Il leva les yeux vers moi et me toisa froidement.

- Bonsoir Annabelle! Sam tu peux nous laisser, ta mère et moi on doit discuter?

- D'accord mais après tu viens jouer avec moi?

- Bien sûr.

- J'y vais alors...

Je suivis la silhouette de mon fils qui s'en alla après nous avoir souri. Quand je fus sûre qu'il était parti, je m'assis sur un divan en face de Caleb.

- Qu'est ce que je dois faire Annabelle?

Direct au but comme d'habitude. J'essayai de retrouver les traits de mon ancien ami derrière ce visage austère et fermé. Comment est ce que ça a pu autant dégénérer entre nous au point qu'on vienne à se dévisager comme de potentiels ennemis?

- Que veux tu dire?

Je l'avoue, j'essaye de gagner du temps pour trouver une excuse plausible.

- Ce que je veux dire c'est que t'es qu'une sale égoïste!

Je sursautai sous l'impact et la violence des mots.

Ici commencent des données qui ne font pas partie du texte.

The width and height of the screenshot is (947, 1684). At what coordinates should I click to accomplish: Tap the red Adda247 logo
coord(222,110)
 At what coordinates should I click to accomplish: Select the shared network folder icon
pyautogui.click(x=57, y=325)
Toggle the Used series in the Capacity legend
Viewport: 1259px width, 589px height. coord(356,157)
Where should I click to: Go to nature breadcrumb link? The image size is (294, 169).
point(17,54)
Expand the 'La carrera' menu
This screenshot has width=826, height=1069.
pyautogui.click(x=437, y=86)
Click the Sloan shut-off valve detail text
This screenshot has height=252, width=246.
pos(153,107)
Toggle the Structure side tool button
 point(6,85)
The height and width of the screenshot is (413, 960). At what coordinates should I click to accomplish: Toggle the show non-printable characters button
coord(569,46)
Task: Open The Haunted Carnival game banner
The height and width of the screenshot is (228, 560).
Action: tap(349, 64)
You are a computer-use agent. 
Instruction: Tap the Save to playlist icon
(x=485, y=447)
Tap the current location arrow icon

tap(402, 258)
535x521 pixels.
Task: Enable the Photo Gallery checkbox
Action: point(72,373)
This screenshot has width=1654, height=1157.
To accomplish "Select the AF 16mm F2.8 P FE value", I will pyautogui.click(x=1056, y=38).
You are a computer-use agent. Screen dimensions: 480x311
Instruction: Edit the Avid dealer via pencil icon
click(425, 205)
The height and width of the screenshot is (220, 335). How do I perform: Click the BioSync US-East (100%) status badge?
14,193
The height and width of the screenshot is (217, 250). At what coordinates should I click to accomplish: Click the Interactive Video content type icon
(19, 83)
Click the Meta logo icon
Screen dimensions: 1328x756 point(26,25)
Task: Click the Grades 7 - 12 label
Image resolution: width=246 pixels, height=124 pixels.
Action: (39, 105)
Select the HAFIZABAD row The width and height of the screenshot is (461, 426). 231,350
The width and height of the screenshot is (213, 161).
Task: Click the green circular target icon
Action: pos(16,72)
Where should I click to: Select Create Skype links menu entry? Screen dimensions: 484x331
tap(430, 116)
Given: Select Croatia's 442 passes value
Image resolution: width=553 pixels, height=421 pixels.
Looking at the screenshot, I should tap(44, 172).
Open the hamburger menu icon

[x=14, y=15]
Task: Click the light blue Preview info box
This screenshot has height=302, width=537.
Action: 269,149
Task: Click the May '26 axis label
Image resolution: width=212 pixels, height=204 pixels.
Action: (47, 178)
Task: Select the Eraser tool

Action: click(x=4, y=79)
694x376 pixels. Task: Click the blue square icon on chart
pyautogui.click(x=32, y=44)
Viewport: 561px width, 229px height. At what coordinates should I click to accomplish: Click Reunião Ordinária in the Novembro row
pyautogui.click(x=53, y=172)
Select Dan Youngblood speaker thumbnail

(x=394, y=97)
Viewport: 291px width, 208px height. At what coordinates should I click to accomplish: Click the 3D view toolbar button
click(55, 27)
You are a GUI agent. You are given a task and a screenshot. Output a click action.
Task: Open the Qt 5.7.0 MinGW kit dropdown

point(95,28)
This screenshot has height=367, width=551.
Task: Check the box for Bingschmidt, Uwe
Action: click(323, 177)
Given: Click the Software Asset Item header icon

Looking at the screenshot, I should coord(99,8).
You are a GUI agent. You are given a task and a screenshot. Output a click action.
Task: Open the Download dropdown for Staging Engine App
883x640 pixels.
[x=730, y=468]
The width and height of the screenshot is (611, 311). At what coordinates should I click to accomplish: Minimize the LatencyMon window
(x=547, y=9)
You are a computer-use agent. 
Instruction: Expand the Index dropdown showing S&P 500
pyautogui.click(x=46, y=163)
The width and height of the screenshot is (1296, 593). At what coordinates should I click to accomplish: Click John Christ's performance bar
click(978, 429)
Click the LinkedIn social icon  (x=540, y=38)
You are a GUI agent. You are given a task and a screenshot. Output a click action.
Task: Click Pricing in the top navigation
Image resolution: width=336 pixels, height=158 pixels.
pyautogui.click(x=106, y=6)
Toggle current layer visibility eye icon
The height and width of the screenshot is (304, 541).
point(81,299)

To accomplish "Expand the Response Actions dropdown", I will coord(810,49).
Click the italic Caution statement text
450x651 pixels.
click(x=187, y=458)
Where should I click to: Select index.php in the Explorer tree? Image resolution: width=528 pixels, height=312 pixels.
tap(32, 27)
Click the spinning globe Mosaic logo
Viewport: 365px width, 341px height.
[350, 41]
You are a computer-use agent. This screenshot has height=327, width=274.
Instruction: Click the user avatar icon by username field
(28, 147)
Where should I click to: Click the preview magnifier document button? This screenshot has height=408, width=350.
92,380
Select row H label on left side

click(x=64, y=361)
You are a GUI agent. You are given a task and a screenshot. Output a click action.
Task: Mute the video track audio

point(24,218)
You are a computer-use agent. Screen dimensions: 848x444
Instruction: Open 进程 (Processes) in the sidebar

- Égoïste? Je te rappelle que tu m'as plaqué parce que tu voulais mener ta barque tranquille sans être obligé de trainer une petite amie encombrante dans les pattes. D'ailleurs je ne suis même pas sûre que tu me considérais comme tel vu que tu nous obligeais à être cachés.

Ses prunelles s'assombrirent et il se figea sur sa chaise.

- Nous ne sommes pas là pour parler de nous mais de notre fils. Fils je te rappelle, dont tu m'as caché l'existence pendant 6 ans.